JUG FACE (Movie Review)
Rising above its unfortunate title, Chad Kinkle's Jug Face proves a smart, often terrifying take on demonic forces and the lengths people will go to appease those dark powers. It's an story filled with compelling yet unlikable characters, bizarre cult rituals and angry gods. Jug Face takes more than a few left hand turns and is often head scratching, yet it's an ultimately rewarding film for the viewer.
Jug Face tells the story of a back woods clan that worship an unseen yet powerful creature that lines in “The Pit”. In order to keep the peace with the force, the families need to offer it a human sacrifice from time to time. They choose their victim in an odd fashion. One of the more feeble minded members of the group sees a face in a vision and molds a piece of pottery into the face of the person his mind's eye sees. Whoever's face appear is offered up as a bloody, cut throat sacrifice, and relative peace and prosperity remain intact. However, when the teenaged daughter of the family patriarch finds her face on a jug, she hides it, and all hell breaks loose.

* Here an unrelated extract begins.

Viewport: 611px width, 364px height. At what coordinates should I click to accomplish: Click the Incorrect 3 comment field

It shouldn't come as a surprise that Jug Face stands out amongst the crowded indie landscape as the film carries an impressive cast and crew pedigree. Jug Face acts as a reunion of sorts of 2011's The Woman. Lucky McKee and Andrew Van Houten serve as producers here and bring back Sean Spillane to contribute to this film's soundtrack as well. Sean Bridgers and Lauren Ashley Carter have major roles as well. (The lovely Carter is quickly becoming the go-to actress for unwanted teen pregnancy borne of incest). Larry Fesseden's turn as the family patriarch almost guarantees Jug Face will be a cut above as he's lent himself to a string of quality indies as an actor, writer, director and guiding hand steering young filmmakers along the right path. More surprising is Sean Young as the domineering, bitter mother. Unrecognizable from her Blade Runner heyday, Young dominates every scene she appears in as a towering and terrifying figure that brokers no dissent and rules her children with an iron will. It's a captivating performance.

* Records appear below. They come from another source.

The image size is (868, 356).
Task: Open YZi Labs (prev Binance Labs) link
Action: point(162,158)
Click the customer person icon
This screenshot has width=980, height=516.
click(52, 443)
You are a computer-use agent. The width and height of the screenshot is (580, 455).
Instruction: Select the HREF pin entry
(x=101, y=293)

The interactions and depictions of this clan of rubes work especially well. Kinkle never lets the proceedings devolve into full blown mockery of this group. Instead of writing them with a hive mind, which is the easy thing to do when dealing with what amounts to a cult, each of the characters have their own voice and each have their own feelings and reactions to The Pit and what it represents. He also allows very little of the outside world to seep in, keeping the focus on the tight knit group and their odd religion. Make no mistake, these are horrible people, and even Ada-the would be heroine of the film-is capable of heinous acts of betrayal, yet they're equally fascinating due to the resoluteness of their beliefs. While the occasional supernatural aspects of the film fall flat, when Kinkle keeps the focus on Ada and her family or her oddly affecting relationship with the simple minded Dawai (Bridgers playing a role that will look familiar to anyone who watched him in Deadwood) the film works.

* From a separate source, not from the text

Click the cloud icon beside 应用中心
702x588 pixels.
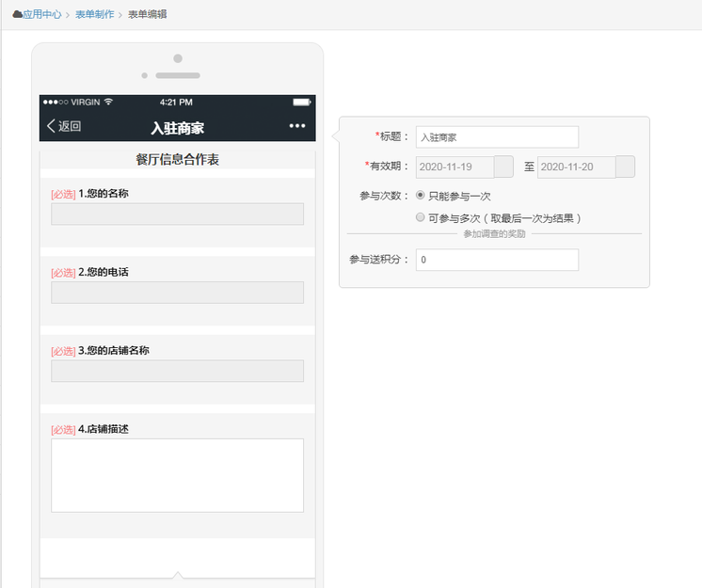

Jug Face is the latest in a slew of independent horror features that have crossed my path of late that refuse to be put in a neat little sub genre box and do what's expected of it. Kinkle isn't afraid to take risks and tell a bizarre and twisted story that pays dividends for viewers up to the challenge. Glass Eye Pix involvement means the film should land distribution in the near future, and horror fans clamoring for original content that avoids the “same old same old” would do well to put their money where their mouths are and seek this out at the first opportunity.